§ What the exercise asks
For the entries below, the result should be an exact transcription of the lines from the one with "Task: Expand the Nov 4, 2018 section chevron" up to and including the one with "You are a computer-use agent. 1024x825", and only those.

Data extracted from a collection
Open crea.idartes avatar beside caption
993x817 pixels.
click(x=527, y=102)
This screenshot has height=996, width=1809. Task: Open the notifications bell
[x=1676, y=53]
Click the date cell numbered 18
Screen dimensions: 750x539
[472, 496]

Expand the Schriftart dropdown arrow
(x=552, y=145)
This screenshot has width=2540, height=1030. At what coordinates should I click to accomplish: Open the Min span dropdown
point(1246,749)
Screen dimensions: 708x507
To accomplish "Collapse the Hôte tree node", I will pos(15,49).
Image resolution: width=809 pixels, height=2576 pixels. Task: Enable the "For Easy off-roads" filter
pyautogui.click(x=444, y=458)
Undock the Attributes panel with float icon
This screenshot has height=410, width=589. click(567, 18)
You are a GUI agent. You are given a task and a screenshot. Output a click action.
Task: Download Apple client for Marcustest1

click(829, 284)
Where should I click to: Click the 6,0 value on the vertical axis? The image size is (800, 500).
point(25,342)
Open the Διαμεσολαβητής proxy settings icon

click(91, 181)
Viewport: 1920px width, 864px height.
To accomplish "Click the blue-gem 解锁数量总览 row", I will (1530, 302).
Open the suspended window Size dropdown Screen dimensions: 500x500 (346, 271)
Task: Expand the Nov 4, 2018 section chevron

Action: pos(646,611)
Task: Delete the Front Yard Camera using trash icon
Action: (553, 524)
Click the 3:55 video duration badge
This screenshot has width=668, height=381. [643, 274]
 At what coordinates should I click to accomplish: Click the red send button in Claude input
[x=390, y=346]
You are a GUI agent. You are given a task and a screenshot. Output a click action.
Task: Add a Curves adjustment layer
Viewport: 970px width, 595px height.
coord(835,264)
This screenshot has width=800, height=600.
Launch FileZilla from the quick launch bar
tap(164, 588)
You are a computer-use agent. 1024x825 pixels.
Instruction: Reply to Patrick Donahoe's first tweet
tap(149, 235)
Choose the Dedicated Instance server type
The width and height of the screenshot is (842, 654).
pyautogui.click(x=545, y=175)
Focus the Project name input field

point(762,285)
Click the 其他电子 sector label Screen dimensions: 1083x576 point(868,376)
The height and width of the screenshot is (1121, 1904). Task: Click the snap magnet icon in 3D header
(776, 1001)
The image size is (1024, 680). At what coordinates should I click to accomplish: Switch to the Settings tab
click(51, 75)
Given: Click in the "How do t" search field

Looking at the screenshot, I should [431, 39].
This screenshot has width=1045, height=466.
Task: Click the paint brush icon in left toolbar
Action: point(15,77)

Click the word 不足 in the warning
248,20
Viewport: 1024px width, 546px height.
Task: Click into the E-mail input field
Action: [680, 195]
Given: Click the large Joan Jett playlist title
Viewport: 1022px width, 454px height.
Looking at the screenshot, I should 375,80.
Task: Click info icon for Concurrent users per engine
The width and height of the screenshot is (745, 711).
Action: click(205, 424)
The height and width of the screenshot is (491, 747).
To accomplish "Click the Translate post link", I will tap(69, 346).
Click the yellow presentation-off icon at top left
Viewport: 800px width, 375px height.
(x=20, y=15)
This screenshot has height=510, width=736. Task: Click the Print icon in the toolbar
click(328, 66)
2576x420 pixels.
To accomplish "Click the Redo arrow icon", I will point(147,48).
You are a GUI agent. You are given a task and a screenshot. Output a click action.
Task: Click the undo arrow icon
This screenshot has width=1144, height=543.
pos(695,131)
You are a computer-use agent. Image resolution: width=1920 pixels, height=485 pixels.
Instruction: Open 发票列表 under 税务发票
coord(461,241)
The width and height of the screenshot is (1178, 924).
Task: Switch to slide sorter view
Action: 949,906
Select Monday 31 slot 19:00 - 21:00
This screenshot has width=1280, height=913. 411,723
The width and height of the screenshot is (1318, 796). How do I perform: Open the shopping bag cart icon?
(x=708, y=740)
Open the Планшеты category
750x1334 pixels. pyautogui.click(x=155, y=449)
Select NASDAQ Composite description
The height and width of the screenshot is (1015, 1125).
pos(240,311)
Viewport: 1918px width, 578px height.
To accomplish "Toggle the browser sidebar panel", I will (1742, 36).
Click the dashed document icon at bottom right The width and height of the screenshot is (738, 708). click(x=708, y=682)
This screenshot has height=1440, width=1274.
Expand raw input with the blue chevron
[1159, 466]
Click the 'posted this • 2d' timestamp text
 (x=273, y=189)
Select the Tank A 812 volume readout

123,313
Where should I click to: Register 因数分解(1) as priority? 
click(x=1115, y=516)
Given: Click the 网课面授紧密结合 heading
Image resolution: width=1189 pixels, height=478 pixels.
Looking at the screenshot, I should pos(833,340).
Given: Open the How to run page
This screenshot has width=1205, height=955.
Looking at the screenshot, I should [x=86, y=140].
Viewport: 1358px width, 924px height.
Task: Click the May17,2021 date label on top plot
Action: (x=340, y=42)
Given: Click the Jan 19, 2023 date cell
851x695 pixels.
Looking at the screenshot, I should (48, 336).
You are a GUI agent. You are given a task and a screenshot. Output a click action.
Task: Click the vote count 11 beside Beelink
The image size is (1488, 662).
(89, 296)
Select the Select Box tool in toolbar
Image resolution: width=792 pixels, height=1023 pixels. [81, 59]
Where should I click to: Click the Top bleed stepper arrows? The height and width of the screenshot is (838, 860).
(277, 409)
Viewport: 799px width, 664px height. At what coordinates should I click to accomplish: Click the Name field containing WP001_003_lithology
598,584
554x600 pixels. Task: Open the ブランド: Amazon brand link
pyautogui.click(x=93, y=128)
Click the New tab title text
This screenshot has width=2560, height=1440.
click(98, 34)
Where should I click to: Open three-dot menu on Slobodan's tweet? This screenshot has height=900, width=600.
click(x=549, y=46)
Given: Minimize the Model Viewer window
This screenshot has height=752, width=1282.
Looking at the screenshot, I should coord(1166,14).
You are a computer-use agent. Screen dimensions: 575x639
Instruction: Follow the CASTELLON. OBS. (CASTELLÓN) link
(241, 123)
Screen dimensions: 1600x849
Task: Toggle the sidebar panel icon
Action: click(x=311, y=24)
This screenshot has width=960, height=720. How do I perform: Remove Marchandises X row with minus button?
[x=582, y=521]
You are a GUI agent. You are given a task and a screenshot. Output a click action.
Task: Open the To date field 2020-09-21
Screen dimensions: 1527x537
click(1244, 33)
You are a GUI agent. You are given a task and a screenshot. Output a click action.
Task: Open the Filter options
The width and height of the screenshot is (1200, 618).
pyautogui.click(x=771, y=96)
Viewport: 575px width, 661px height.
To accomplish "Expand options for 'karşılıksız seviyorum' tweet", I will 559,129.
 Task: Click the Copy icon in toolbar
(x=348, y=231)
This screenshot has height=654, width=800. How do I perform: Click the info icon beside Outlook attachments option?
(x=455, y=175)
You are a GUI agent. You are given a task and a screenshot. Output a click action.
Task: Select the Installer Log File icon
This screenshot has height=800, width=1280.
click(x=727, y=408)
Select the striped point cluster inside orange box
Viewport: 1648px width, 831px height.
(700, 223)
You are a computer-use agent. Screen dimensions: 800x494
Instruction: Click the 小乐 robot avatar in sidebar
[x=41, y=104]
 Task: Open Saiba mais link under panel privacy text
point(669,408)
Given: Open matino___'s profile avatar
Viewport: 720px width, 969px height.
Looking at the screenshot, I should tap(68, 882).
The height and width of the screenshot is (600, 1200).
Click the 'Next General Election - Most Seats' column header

§ Task answer
Task: Expand the Nov 4, 2018 section chevron

Action: pos(646,611)
Task: Delete the Front Yard Camera using trash icon
Action: (553, 524)
Click the 3:55 video duration badge
This screenshot has width=668, height=381. [643, 274]
 At what coordinates should I click to accomplish: Click the red send button in Claude input
[x=390, y=346]
You are a GUI agent. You are given a task and a screenshot. Output a click action.
Task: Add a Curves adjustment layer
Viewport: 970px width, 595px height.
coord(835,264)
This screenshot has width=800, height=600.
Launch FileZilla from the quick launch bar
tap(164, 588)
You are a computer-use agent. 1024x825 pixels.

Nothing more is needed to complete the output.